### Text excerpt:
Thursday, August 23, 2012

Dear Luke, Benjamin and Olivia

Dear Luke, Benjamin and Olivia,

This week was potentially life-changing for you and for our family.   Your Daddy is changing jobs.  I know that doesn't sound like much, but it really is.  I really want for you to learn a few things from what is happening, but first let me give you some background.

Daddy had a good job.  He was paid well, got along well with his co-workers, and was good at what he did.  One of our biggest problems, however, was that he was gone.  A lot.  Many days, he left the house before you woke up and was home for only a couple of hours before you went to bed.  He literally spent 10 hours (at least) each week in the car.  Also, as much as he was good at his job, his position was not necessarily his dream or passion.  He decided about two years ago that it was time for a change, but he didn't know what it was.

What did he do?

1.  He (and I) prayed.  Often.  Remember that kids.  It is important. 

2.  He talked to other men who were experiencing the same struggles.  Sometimes, you feel a little better knowing that you are not alone.

3.  He figured out what his passions are.  This actually took a little bit of time. 

4.  He was patient, but always looked for an opportunity.

5.  He talked to experts and asked questions.  Trust me.  This decision was not made in a matter of hours, but rather throughout days, weeks and months of research.

### Information shown:
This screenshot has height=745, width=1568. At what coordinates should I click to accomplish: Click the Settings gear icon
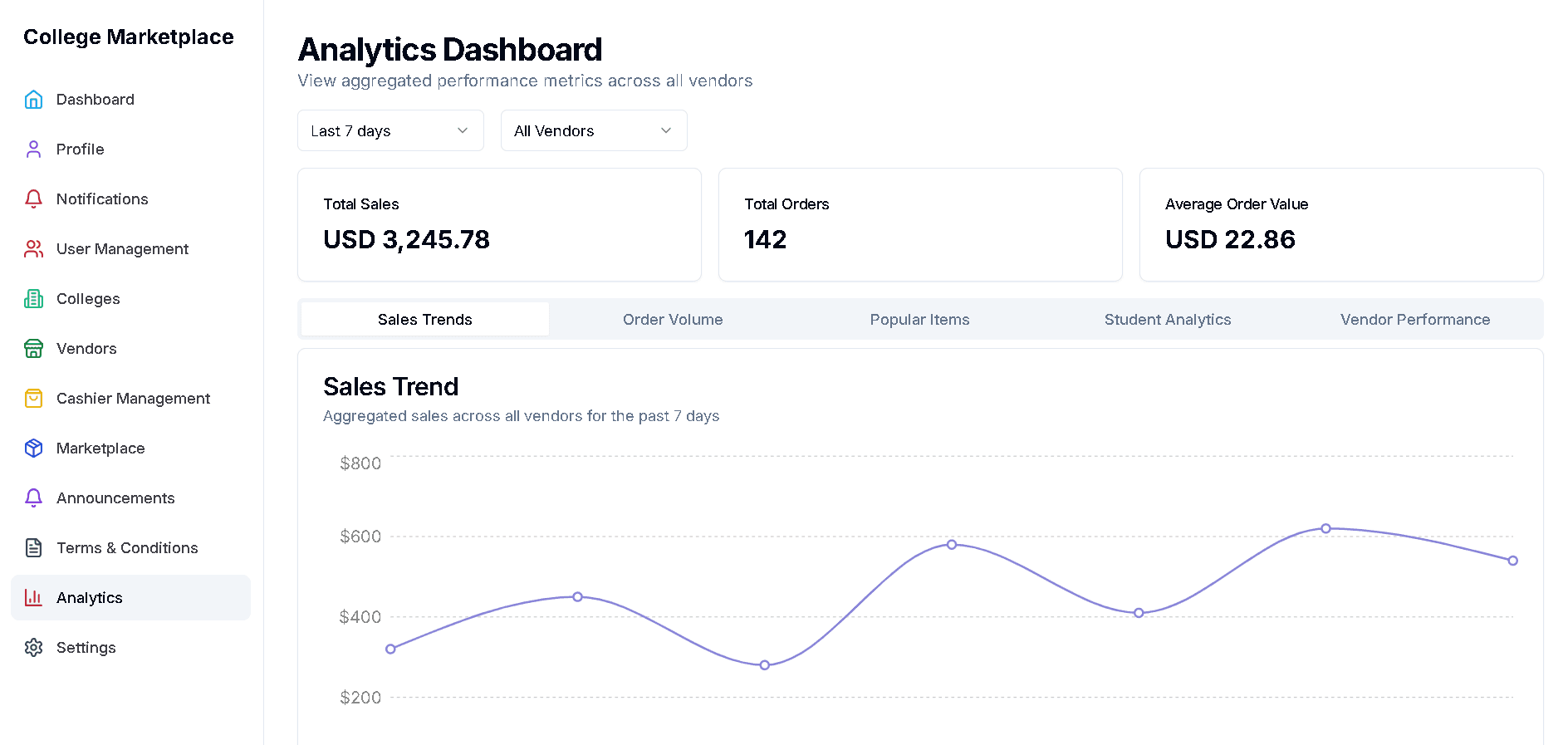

### Requirement 1:
Return, copied word for word, the part of the letter about the job change that opens with the words containing "2.  He talked" and closes with "months of research.".
### Requirement 2:
Resume the letter about the job change, picking up right after its last sentence.

### Task response 1:
2.  He talked to other men who were experiencing the same struggles.  Sometimes, you feel a little better knowing that you are not alone.

3.  He figured out what his passions are.  This actually took a little bit of time. 

4.  He was patient, but always looked for an opportunity.

5.  He talked to experts and asked questions.  Trust me.  This decision was not made in a matter of hours, but rather throughout days, weeks and months of research.

### Task response 2:
6.  Daddy studied for almost 2 years to pass 4 different tests.  What is really amazing is that he managed to do all of the studying while working a full time job and spending as much time as possible with us.  For the most part, if he was home and you were awake, he didn't study.  He got up early in the morning (even on weekends and on vacations) and stayed up later each night after you went to sleep so that he could study for these tests.  

"We are proud of Daddy" banner after he passed his first test.

7.  He made sure that we were financially prepared.  We've been saving for this transition and we feel that we're ready for it.

8.  He's willing to do whatever it takes to make this work.  Right now, he is planning to work an additional part time job during this transition.  Even with the extra work, he is trying to make his schedule afford our family more time together.

9.  He's remembering why we are making this transition.  We may have some extra challenges at first, but eventually we hope to have more time together as a family.  He'll be able to arrange his schedule so that he can come to your sports and activities and we'll be able to travel together.  Hopefully, we'll be able to help other people in ways that we haven't been able to help before now.

Daddy and I know that you aren't going to understand the magnitude of this change now.  You're 4.5, 2.5 and 8 months.  Someday, however, I hope that you look back and understand what has happened.  I hope that you realize that God's plan may require you to take a step of faith and do something that makes you excited, hopeful and terrified all at the same time.  When that happens, I hope that you look back on this week and know that it is worth it.   Calculate the risk.  Ask people for advice.  Make sure that you are taking care of your responsibilities.   Don't forget that you can't recapture time with your family.  Plan.  Work hard.  Be patient.  Pray.